Parada LGBT de São Paulo


Como foi participar do maior evento LGBT da América Latina


Carolina Vergara


18 de junho de  2017: 21ª Parada do Orgulho LGBT de São Paulo

Até parece que a gente não ia, né?! Bem, e o que dizer sobre o maior evento LGBT da América Latina? Tudoooo!

Que foi lindo, que foi emocionante, que foi inclusivo, que foi cheio pra caramba, que deu até um pouco de claustrofobia (ok!) no meio da multidão, que parecia um dia frio, mas esquentou e a gente cozinhou no meio da galera, que o protetor solar não deu conta, que tinha muuuuito mais homem que mulher (como sempre), que cantar alto What’s Up (Alou, Sense8 <3) arrepiou a alma, que a Daniela é a nossa Mãe Sapatônica MESMO e que a gente saiu ainda mais feliz de fazer parte da comunidade mais linda do mundo.

Ufa! Tudo isso e ainda é pouco perto do que foi a emoção de viver todo aquele movimento junto com mais cerca de 3 milhões de pessoas! 

Infelizmente, este ano, não conseguimos credenciais para subir em um dos carros. Mas não importa: acompanhar a Parada do chão, caminhando por todo o percurso da Avenida Paulista até o Vale do Anhangabaú, nos fez perceber que, muito além de toda a festa, purpurina e pegação (sim, ela existe, e que bom que existe!) tá ali uma galera engajada em mostrar ao que veio. Vimos ontem o que sempre vemos em encontros como este: muito orgulho, muita coragem e muita liberdade de sermos o que somos. Cá pra nós, quero ver fazer festa e aparecer tão bem quanto a gente, viu!

Há quem diga que as Paradas de Orgulho LGBT perdem força social à medida que se tornam festas espetaculares, atraindo turistas e investimentos privados (como foi o caso das marcas UBER, Doritos, Skol e outras mais). Nós, do Mundo Delash, discordamos: o movimento é sim de natureza festiva e colorida, mas também tem seu impacto político. O tema desta ano foi "Independente de nossas crenças, nenhuma religião é lei. Todas e todos por um Estado laico", e, por todo o desfile, pudemos ver cartazes a favor do voto em LGBT nas campanhas eleitorais de 2018, dentre tantas outras manifestações.

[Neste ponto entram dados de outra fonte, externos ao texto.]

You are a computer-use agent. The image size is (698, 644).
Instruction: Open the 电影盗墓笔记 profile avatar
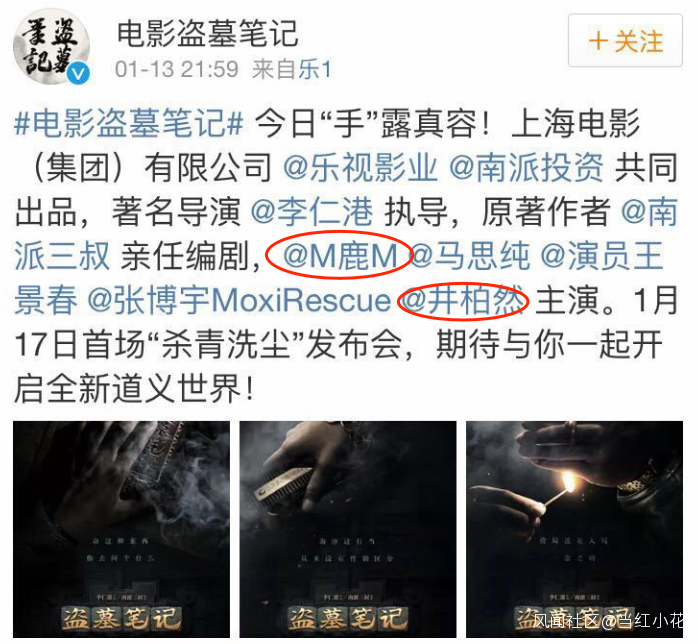click(51, 46)
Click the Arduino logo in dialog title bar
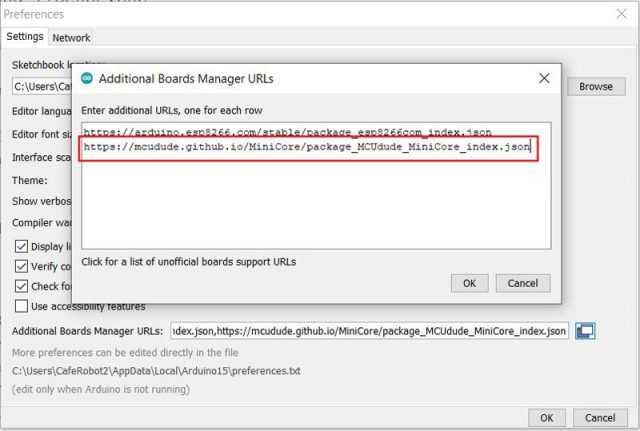Image resolution: width=640 pixels, height=431 pixels. tap(86, 78)
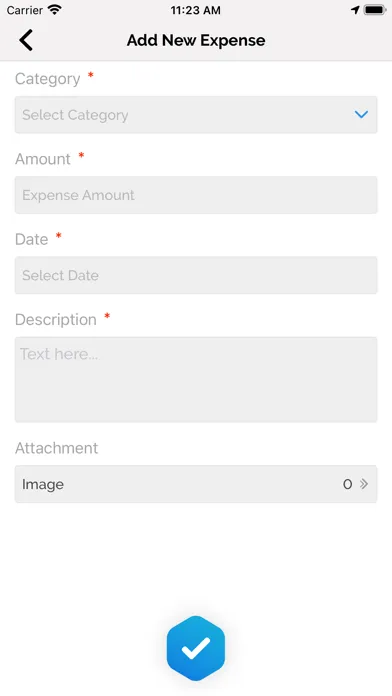
Task: Tap the location arrow status icon
Action: (355, 10)
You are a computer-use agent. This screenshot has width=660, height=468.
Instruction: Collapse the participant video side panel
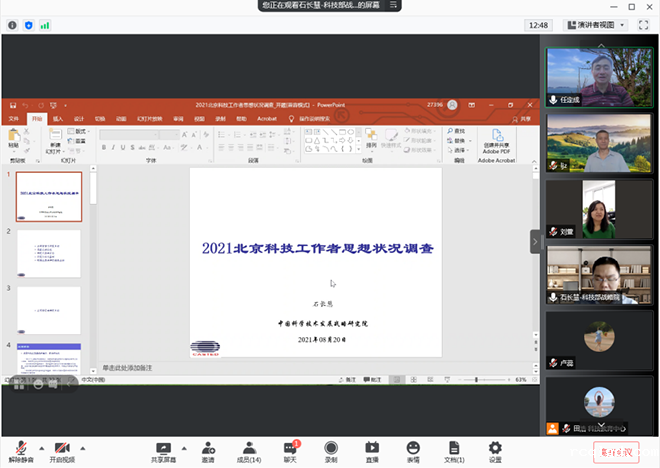point(534,241)
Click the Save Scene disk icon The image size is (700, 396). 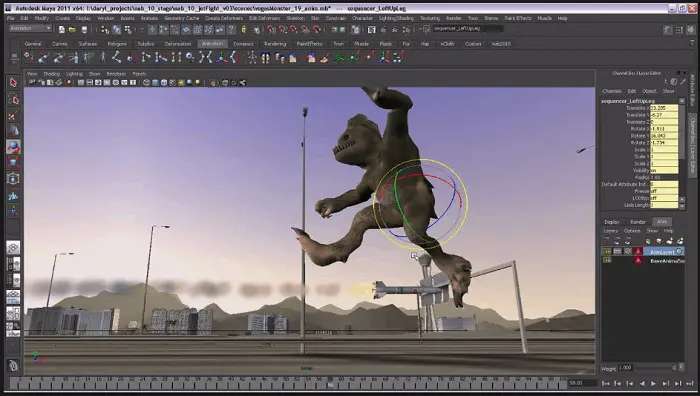tap(84, 29)
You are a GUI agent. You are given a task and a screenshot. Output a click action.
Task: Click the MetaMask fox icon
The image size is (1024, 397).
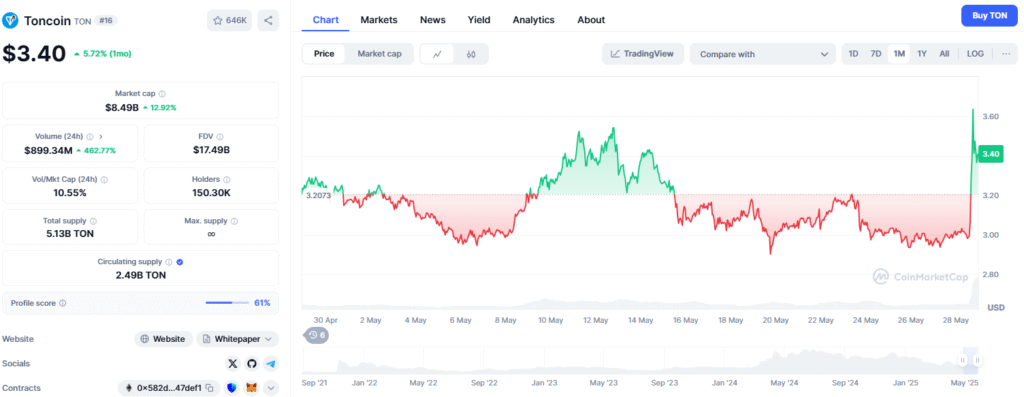tap(251, 388)
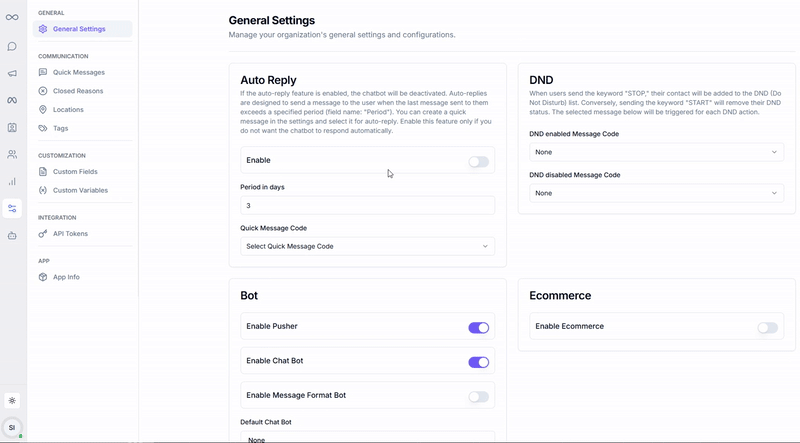The image size is (800, 443).
Task: Open the Quick Message Code dropdown
Action: (x=367, y=246)
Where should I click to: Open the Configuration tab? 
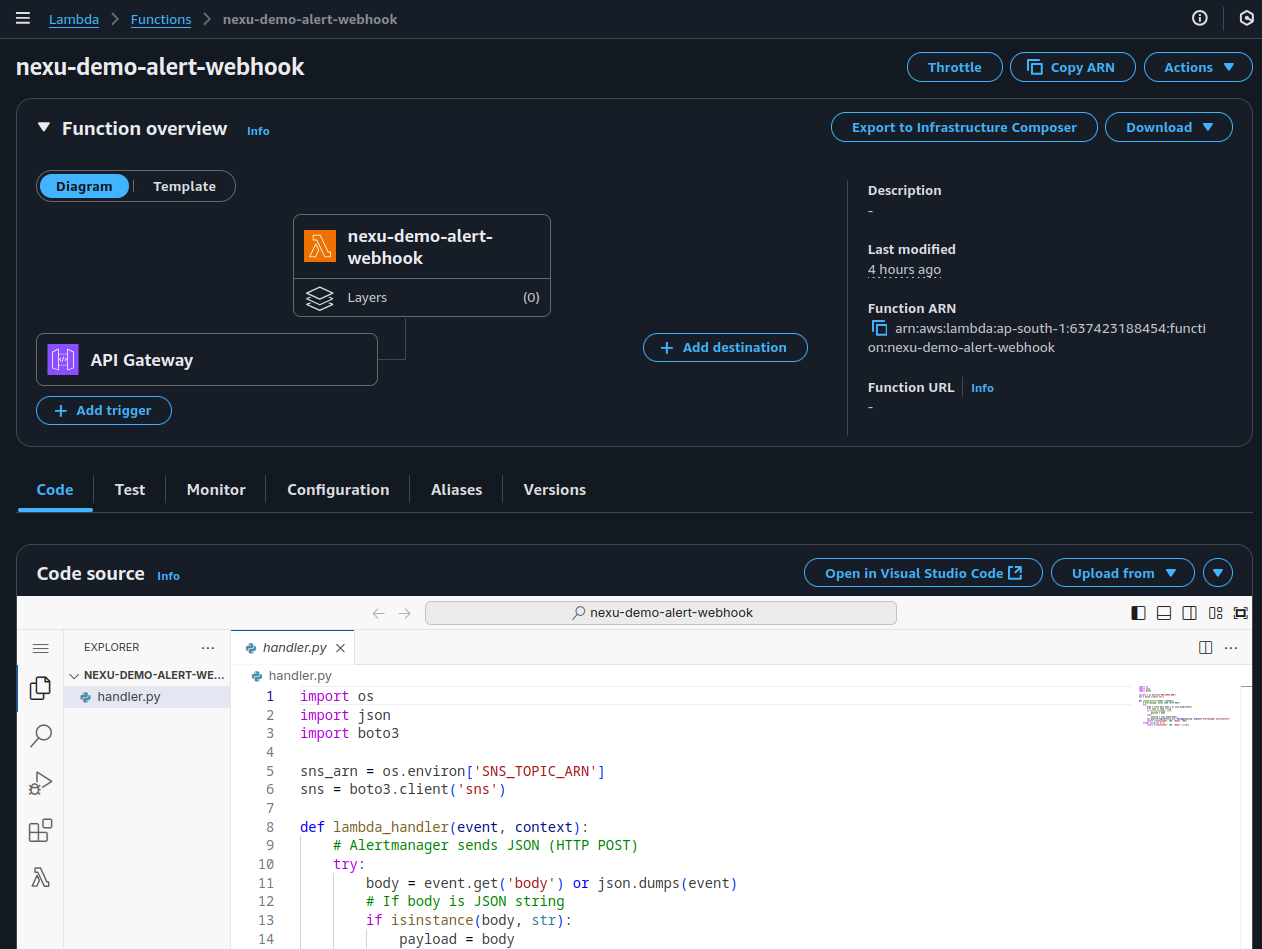tap(337, 489)
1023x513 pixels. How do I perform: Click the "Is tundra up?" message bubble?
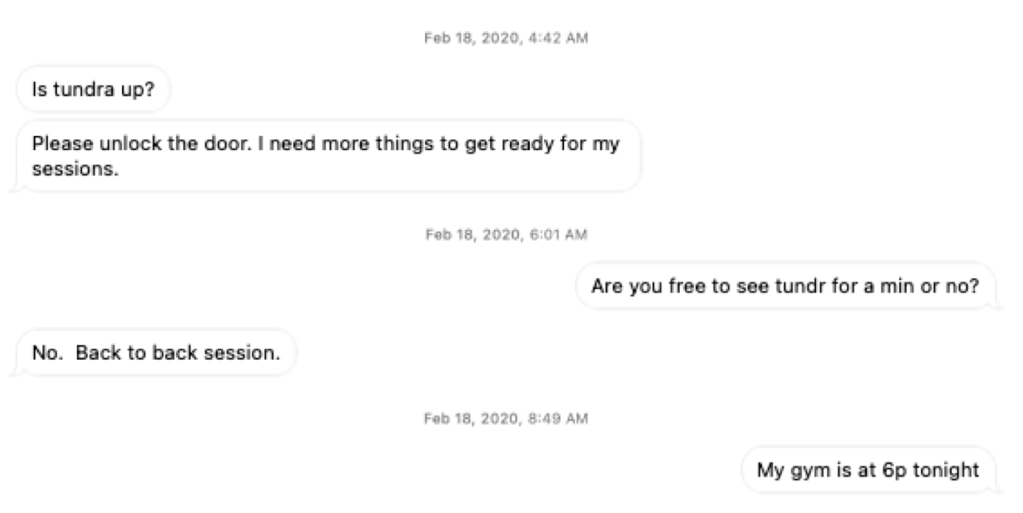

Além do mais, festa é manifesto: quem foi que disse que para existir tem que ser careta!?

É isso, amigas! Espero que ano que vem possamos comemorar juntxs toda essa festa que é viver e ser sapatão! 

E aguardem: estamos nos programando para ferver também das Paradas de Brasília e de Belo Horizonte, ainda este mês! Aguardem que a gente tá que tá!